Personal protective equipment (PPE) for personnel involved in advanced airway management in cases of known positive or suspected COVID-19 should not replace recommendations by the Centers for Disease Control and Prevention (CDC).
However, the additional risk of exposure to healthcare personnel involved in advanced airway management for a disease with airborne transmission must be taken into consideration. Past experiences with variations in PPE during other major respiratory diseases in recent history have been published along with recommendations for the current COVID-19 pandemic. Experts have recommended a higher level of PPE or “enhanced” PPE for personnel involved in advanced airway management due to limitations of standard PPE, particularly neck and wrist exposure.

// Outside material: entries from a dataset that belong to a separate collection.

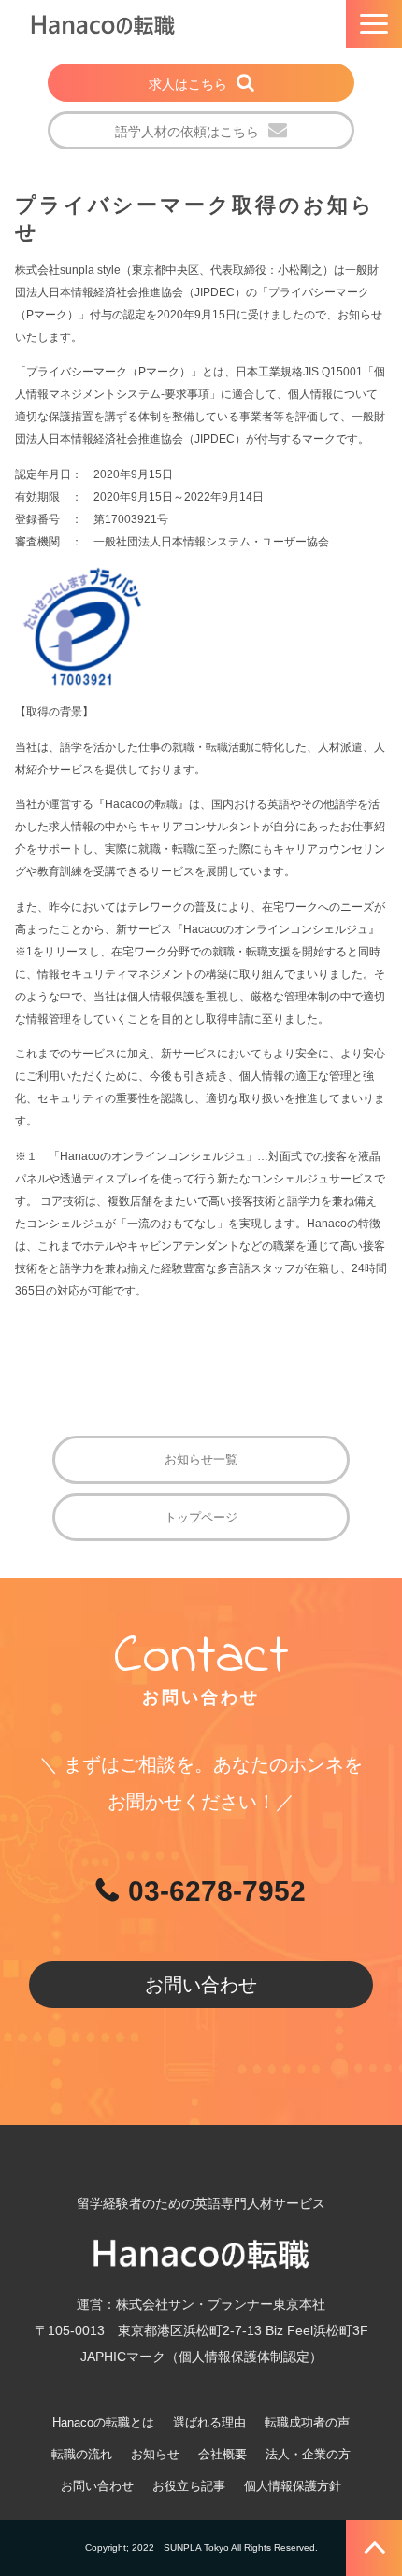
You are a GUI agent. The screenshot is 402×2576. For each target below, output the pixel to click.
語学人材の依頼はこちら (187, 131)
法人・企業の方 (308, 2454)
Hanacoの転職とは (103, 2422)
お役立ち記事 (188, 2486)
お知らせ (155, 2454)
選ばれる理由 (209, 2422)
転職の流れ (81, 2454)
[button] (374, 24)
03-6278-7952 (217, 1890)
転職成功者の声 (307, 2422)
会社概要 (222, 2454)
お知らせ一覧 (201, 1459)
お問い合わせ (201, 1984)
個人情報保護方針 (292, 2486)
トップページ (201, 1517)
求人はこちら (188, 84)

Use of an air filtration system, preferably an N95 mask, is recommended by CDC and anesthesia societies and is a minimum requirement for airway management personnel. Proper air filtration is a basic need for healthcare professionals caring for patients with airborne diseases. N95 fit testing should be prioritized for these healthcare professionals. For airway management personnel who do not successfully fit test, ideally a hooded Powered Air Purifying Respirator (PAPR) should serve as the alternative; otherwise, a CAPR respirator can be used if a hooded PAPR is not available.Basic features of enhanced PPE for airway management personnel are IN ADDITION to CDC recommendations and may include:
- Second layer of eye/face protection
- Neck coverage
- Second layer of long gloves
Enhanced PPE is not universally recommended by societies and other organizations. Advanced skills in airway management are a limited resource, and those with these skills require adequate protection. In addition, anesthesiologists are critical medical specialists who can provide perioperative and critical care as well as pain management during a surge in addition to performing endotracheal intubation when needed.
Implementation of these features will vary given the variability of available PPE between institutions and supply shortages worldwide. It is essential to train airway management staff as soon as possible to develop a local protocol that takes into account CDC and additional enhanced PPE recommendations above. Each facility will likely develop its own application of enhanced PPE.